BookmarkSubscribeRSS Feed
🔒 This topic is solved and locked. Need further help from the community? Please sign in and ask a new question.
turcay
Lapis Lazuli | Level 10

I take a data with 2000 columns. Names of the columns are like q1,q2,q3.... I want to create a new table with the ones that have the  count of non missing(+zero) rows more than 70% in the column. I also want to join the some column whose percentage is less than 70 to the table. My question is , how do i get 2000 output for 2000 columns with a single program and how do i specify and add the column to be created to the data.
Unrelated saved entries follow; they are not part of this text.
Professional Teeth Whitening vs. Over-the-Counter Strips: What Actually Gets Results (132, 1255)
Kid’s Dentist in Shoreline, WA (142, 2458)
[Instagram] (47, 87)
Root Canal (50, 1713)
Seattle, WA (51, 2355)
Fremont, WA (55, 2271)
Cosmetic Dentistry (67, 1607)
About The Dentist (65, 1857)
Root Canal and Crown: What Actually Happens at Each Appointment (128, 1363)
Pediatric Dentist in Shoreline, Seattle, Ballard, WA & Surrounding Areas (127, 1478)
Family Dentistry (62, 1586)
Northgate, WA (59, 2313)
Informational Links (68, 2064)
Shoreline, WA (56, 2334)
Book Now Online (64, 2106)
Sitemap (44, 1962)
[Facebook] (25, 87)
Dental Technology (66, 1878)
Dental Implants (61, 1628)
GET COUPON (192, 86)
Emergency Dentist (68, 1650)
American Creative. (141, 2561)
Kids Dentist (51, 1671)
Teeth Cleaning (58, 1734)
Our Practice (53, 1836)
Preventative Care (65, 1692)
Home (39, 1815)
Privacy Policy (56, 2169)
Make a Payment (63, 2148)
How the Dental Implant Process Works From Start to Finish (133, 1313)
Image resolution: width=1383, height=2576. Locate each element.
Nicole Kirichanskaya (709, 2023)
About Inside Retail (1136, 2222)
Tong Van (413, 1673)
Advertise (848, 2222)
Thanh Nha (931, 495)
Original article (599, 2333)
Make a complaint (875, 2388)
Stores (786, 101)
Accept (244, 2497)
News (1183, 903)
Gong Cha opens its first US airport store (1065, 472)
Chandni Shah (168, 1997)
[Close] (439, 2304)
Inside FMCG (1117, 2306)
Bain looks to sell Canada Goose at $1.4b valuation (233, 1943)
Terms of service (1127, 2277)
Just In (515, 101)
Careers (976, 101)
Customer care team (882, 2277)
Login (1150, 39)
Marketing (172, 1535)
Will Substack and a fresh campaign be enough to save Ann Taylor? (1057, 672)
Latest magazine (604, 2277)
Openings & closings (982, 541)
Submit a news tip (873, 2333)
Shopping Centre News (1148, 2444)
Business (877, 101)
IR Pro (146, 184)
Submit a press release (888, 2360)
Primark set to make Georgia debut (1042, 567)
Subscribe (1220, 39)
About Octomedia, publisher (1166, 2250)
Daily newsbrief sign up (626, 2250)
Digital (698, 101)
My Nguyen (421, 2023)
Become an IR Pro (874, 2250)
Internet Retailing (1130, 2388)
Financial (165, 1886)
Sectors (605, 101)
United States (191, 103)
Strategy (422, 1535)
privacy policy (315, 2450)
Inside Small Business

The table that I want to create should look like the one below.

 

Q1 resultPercantage

Q2 resultPercantage

Q3 resultPercantage

There are also some codes that I tried to create below.

%LET VARNAME =

Column1/*Q1*/

Column2/*Q2*/

Column3/*Q3*/

;

%percentage(0.70)

%macro procfreq(Var);

%macro percentage(deger);

PROC SQL;

Create Table new as

SELECT (tt.nonMissingCount/tt.toplamCount) as result format=percent10.2,

case

         when calculated result>&deger then out=yeni /*????*/

         else 'false /*????*/'

         end as yeniSonuc

from(

SELECT DISTINCT

(SELECT COUNT(&Var) as NonMissing from work.exampledata WHERE &Var ne 0) as nonMissingCount

,(SELECT COUNT(&Var) as SumCnt from work.exampedata) as sumCount from work.exampledata)as tt;

QUIT;

%mend;

%mend;

%macro loop;

%let i=1;

%do %while(%scan(&VARNAME.,&i.,%STR( ))~=);

%procfreq(%scan(&VARNAME.,&i.,%STR( )));

%let i=&i.+1;

%end;

%mend;

%loop;

 

I will be very greatful if I hear from you as soon as possible.

1 ACCEPTED SOLUTION

Accepted Solutions
ChrisWard
SAS Employee

This code will create a table with one row for each column and the %age of records with a >0 value;  any splitting of records with >70% etc can then easily be accomplished.

 

 

%let colCnt=2000;
data out_data(keep=var pcntage);
	format pcntage percent7.2;
    array t t1-t&colCnt.;
	retain t1-t&colCnt. 0;  * retain some total counts;
	set x end = eof;
		array q q1-q&colCnt.;
		do i=1 to &colcnt;
		    t(i)=t(i)+(q(i)>0);  * add each non-missing to the total count ;
		end;
		if eof then do i=1 to &colcnt.;
			var='q'||strip(put(i,best.));  * create column name ;
			pcntage=t(i)/_n_; * calculate %age ;
			output; * output one row for each of the analyzed columns;
		end;
	run;

 

 

View solution in original post

11 REPLIES 11
Reeza
Super User
I doubt this is efficient but here's my macro:
https://gist.github.com/statgeek/c3a9ddcb002c469e9d61

Another way might be to transpose your data so you have a column identifying the variable and then the value and run a single proc sql or proc freq.
turcay
Lapis Lazuli | Level 10

Where this count value comes from ?

 

Number_Missing=&obs_count-count;

Reeza
Super User
from the proc freq output, the macro generates it.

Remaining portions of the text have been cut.